Paula (Elena Anaya) e Simón (Pablo Molinero) são um casal voltando para casa de carro quando, de repente, avistam uma criança no meio da estrada à noite. Eles a levam para o hospital, para ser cuidada, pois aparenta estar em frágeis condições de saúde. Com o passar dos dias, descobrem que a criança se chama Clara (Eva Tennear), mas ela não fala, embora compreenda alguma coisa de castelhano. Na ausência de informações sobre a criança ou de uma família que a esteja buscando, Paula e Simón decidem ficar com Clara por alguns dias, pois é evidente que a menina criou um laço de confiança com os dois. Mas, ao mesmo tempo, também fica evidente que a garota sofreu um ou mais tipos de traumas, pois, além de não falar, possui um comportamento que não a permite sair do espaço além daquele demarcado por um giz no chão. O que parecia inicialmente ser a chance de Paula e Simón construir sua família, aos poucos vai se transformando em uma história mais sombria do que os dois imaginavam.

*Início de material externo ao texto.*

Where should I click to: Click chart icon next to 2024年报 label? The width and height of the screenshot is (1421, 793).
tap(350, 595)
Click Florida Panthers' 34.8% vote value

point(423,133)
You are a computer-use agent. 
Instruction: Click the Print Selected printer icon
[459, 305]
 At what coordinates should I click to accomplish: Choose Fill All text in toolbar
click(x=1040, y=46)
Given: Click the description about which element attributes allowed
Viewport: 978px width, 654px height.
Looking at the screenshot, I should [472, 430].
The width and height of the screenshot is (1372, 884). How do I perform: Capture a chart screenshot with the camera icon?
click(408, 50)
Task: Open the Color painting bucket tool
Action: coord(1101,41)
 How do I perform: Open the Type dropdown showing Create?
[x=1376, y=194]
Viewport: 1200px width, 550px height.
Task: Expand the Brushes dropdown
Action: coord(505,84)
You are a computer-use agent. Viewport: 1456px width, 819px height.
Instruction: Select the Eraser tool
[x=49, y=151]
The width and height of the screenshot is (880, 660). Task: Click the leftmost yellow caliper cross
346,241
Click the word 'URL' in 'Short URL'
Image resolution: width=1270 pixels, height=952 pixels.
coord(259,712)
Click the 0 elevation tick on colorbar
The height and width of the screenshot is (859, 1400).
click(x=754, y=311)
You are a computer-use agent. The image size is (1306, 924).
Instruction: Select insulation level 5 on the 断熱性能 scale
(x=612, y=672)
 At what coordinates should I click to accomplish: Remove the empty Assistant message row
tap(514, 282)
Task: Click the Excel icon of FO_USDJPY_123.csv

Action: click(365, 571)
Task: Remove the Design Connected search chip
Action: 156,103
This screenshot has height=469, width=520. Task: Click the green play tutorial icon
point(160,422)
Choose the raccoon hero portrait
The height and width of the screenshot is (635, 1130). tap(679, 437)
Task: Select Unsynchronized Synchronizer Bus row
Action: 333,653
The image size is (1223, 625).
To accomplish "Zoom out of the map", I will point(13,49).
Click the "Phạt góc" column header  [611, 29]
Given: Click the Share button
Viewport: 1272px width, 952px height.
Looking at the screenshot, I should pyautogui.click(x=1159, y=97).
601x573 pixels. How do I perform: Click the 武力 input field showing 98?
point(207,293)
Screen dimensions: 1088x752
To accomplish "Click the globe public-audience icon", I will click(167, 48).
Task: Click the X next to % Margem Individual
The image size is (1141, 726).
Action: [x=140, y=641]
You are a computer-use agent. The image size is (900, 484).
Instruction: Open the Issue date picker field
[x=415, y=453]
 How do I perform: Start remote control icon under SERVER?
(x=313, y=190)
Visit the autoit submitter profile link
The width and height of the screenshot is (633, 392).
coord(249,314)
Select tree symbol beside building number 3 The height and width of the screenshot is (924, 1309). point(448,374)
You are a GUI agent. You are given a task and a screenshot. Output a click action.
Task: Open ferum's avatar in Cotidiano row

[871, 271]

‘Jaula’ tem um enredo surpreendente, imaginativo e com um pé na realidade. O roteiro de Isabel Peña e Ignacio Tatay vai destrinchando o plot pacientemente, partindo do drama inicial apresentado já na primeira cena para, então, ir desenrolando o thriller colocando as peças na mesa meio espaçadamente; então, de repente, uma peça muito importante é encaixada, fazendo sentido o contexto das outras peças ao seu redor que estavam espalhadas aleatoriamente, pegando o espectador desprevenido e, justamente por isso, agradando-os.
Ignacio Tatay faz um ótimo uso do número contido de set para contar a trama de ‘Jaula’ sem ter que nos distrair com cenários paradisíacos: a história toda se passa basicamente na casa do casal protagonista, no hospital e na delegacia – apenas no terceiro ato, quando ficamos sabendo o que de fato aconteceu, é que outros sets entram em cena. Aliás, é na virada do segundo para o terceiro ato, quando a coisa toda é revelada, que, mesmo contando a grande revelação cedo demais ao espectador, o roteiro dá a oportunidade de acompanharmos a costura final do desfecho de uma maneira muito mais bizarra e imersiva, com cenas de terror que farão o espectador roer as unhas.
‘Jaula’ é uma grata surpresa que chegou silenciosamente na Netflix, e traz, até mesmo, participação especial de Esther Acebo (a Mónica, de ‘La Casa de Papel’) como uma vizinha que nem ganha close up para termos certeza de que é ela, pois, afinal, o filme se vale apesar desse rostinho conhecido. É um ótimo suspense psicológico sobre o qual não se pode falar muito sem correr o risco de entregar a grande reviravolta.